Heather Whitaker: Writing – original draft, Formal analysis, Conceptualization, Writing – review & editing. Ruby S.M. Tsang: Writing – original draft, Writing – review & editing. Elizabeth Button: Data curation, Investigation, Writing – review & editing. Nick Andrews: Data curation, Writing – review & editing. Rachel Byford: Data curation, Writing – review & editing. Ray Borrow: Investigation, Writing – review & editing. F.D. Richard Hobbs: Writing – review & editing. Tim Brooks: Methodology, Writing – review & editing. Gary Howsam: Writing – review & editing. Kevin Brown: Data curation, Methodology, Writing – review & editing. Jack Macartney: Data curation, Investigation, Writing – review & editing. Charlotte Gower: Data curation, Writing – review & editing. Cecilia Okusi: Data curation, Investigation, Writing – review & editing. Jacqueline Hewson: Investigation, Writing – review & editing. Julian Sherlock: Writing – review & editing. Ezra Linley: Investigation, Writing – review & editing. Manasa Tripathy: Data curation, Investigation, Writing – review & editing. Ashley D. Otter: Methodology, Writing – review & editing. John Williams: Data curation, Writing – review & editing. Simon Tonge: Investigation, Writing – review & editing. Simon de Lusignan: Writing – original draft, Project administration, Writing – review & editing. Gayatri Amirthalingam: Data curation, Project administration, Writing – review & editing.

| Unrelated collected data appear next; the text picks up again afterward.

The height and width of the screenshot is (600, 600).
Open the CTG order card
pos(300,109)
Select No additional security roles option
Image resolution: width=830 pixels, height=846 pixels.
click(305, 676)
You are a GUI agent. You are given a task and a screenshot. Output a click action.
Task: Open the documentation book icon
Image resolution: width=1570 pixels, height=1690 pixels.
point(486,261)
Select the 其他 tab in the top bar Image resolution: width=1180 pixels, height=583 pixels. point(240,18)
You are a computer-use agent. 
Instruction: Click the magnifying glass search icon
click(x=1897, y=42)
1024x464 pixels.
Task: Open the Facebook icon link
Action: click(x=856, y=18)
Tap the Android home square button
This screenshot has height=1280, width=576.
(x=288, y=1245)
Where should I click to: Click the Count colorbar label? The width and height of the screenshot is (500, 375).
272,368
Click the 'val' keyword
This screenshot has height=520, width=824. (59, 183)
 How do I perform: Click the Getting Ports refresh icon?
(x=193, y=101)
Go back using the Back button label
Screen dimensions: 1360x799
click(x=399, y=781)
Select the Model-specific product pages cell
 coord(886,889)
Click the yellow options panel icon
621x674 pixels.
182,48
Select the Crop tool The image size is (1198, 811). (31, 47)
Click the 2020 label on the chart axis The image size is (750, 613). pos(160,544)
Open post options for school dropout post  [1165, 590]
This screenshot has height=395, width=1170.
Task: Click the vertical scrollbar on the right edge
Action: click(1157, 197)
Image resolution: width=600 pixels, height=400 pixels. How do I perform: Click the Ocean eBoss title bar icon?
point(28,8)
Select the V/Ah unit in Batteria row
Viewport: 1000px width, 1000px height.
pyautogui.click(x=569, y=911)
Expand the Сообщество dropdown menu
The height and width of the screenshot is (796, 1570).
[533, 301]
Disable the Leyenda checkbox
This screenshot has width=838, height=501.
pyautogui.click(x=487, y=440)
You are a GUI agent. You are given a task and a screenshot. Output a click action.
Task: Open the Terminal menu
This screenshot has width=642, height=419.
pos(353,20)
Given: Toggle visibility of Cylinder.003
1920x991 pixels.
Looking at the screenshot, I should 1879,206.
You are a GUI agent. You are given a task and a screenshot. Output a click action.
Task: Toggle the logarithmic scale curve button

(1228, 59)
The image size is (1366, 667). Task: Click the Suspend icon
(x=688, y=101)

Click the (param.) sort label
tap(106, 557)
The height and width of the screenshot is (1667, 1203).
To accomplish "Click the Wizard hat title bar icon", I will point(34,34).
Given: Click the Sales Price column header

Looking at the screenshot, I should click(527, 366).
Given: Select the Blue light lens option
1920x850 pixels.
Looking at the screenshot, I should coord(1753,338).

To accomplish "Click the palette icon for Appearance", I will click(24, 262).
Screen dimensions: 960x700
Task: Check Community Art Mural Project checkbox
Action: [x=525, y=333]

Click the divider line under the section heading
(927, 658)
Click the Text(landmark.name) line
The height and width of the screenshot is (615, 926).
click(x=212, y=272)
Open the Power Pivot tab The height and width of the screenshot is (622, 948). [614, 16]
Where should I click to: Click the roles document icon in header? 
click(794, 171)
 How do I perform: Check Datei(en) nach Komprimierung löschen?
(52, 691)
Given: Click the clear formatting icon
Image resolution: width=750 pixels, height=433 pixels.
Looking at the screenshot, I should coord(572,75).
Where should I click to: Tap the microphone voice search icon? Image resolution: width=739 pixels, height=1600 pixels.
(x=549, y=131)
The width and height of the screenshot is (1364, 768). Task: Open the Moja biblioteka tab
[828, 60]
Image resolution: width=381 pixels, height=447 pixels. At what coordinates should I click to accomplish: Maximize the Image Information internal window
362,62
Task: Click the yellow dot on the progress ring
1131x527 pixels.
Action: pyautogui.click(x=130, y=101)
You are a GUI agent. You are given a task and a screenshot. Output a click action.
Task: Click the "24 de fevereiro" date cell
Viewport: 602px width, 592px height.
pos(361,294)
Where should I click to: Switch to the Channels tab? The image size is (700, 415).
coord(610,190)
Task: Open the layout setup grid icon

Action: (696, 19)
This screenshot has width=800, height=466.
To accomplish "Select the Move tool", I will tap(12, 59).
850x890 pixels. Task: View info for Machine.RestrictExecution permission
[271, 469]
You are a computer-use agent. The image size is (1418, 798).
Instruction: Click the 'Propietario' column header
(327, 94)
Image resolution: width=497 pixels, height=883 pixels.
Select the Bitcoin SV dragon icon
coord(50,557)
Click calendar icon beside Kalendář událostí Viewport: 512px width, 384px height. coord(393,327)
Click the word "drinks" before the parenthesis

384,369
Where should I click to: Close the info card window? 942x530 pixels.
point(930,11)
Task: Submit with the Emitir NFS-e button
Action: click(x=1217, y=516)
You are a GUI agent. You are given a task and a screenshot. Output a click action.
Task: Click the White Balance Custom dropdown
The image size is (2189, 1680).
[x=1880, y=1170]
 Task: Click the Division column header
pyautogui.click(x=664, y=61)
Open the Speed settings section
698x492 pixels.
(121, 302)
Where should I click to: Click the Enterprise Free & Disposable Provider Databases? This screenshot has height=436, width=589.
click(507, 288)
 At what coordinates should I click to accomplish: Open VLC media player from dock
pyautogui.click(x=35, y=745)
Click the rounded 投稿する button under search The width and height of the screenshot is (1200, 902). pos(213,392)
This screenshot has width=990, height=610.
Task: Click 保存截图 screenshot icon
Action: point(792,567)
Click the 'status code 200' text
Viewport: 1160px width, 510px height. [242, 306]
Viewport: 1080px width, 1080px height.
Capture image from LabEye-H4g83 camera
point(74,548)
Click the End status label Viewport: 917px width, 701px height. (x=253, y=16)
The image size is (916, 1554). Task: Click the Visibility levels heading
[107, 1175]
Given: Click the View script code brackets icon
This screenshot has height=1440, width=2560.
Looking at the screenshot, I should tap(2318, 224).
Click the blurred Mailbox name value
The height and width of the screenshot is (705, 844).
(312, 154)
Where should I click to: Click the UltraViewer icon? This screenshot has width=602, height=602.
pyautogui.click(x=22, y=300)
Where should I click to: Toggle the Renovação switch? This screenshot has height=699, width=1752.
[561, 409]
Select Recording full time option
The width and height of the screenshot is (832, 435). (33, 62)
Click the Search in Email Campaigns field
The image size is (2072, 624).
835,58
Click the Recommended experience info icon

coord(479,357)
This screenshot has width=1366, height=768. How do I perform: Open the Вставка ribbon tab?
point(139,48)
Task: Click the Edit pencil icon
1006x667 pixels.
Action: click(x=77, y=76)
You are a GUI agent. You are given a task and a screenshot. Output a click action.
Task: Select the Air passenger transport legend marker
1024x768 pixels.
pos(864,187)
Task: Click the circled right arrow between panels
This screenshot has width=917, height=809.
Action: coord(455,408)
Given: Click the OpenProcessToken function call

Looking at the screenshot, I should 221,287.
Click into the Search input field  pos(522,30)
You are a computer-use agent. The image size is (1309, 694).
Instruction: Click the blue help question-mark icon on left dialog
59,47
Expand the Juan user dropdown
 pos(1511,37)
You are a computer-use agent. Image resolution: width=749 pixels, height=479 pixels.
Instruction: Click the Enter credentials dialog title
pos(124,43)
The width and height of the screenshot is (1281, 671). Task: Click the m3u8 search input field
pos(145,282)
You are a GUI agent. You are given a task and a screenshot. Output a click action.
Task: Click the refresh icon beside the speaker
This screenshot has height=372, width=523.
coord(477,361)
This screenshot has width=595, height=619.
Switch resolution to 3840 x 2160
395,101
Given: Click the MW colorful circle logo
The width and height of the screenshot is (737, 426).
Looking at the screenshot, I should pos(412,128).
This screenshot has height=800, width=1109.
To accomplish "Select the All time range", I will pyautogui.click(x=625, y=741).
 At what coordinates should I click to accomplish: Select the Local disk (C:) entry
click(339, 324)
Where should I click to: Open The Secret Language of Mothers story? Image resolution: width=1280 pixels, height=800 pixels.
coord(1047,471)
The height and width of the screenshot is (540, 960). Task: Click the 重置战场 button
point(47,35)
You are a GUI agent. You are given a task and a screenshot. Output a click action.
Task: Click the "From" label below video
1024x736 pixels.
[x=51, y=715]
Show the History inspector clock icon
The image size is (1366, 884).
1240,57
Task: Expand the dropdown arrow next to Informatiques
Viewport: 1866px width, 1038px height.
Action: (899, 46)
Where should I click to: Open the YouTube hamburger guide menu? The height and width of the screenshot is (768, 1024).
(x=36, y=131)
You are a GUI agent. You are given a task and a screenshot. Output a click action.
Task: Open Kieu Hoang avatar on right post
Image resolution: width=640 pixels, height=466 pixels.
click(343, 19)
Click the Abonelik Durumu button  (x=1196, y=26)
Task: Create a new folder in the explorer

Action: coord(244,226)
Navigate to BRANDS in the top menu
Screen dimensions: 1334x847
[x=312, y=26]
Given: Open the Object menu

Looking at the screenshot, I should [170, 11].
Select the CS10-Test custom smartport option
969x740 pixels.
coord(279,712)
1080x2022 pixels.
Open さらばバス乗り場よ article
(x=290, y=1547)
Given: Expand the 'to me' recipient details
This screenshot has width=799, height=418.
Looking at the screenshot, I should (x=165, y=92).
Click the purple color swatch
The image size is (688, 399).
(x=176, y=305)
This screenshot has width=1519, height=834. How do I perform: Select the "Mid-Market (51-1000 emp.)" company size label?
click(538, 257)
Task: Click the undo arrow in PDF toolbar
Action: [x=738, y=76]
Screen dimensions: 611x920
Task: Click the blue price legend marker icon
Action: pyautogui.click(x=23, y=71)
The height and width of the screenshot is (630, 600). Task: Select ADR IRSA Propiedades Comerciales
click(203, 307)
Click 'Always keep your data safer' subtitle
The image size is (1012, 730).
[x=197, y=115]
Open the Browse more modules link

Declaration of Competing Interest

EL, ST, RB report the Public Health England Vaccine Evaluation Unit performs contract research on behalf of GSK, Sanofi and Pfizer which is outside the submitted work.

Prof Lusignan reports and through his University he has had grants not directly relating to this work from AstraZeneca, GSK, Pfizer, Sanofi, Seqirus and Takeda for vaccine related research and membership of advisory boards for AstraZeneca, Sanofi and Seqirus.

Acknowledgements

Patients and General Practices who are members of the Oxford-RCGP RSC and agree to share data. EMIS, TPP, InPractice Systems and Wellbeing for collaboration and support in pseudonymised data extraction. Many colleagues in PHE, RCGP, and University of Oxford who have supported sentinel surveillance, including at Oxford Filipa Ferreira, Sneha Anand, Jolanta Parkinson and Dylan McGagh.

We acknowledge members of the PHE vaccine evaluation unit in handling of samples and data management. Funding was provided through Public Health England. FDRH acknowledges part support from the NIHR School for Primary Care Research (SPCR), the NIHR Applied Research Collaboration (ARC) Oxford Thames Valley, and the NIHR Oxford OUH BRC.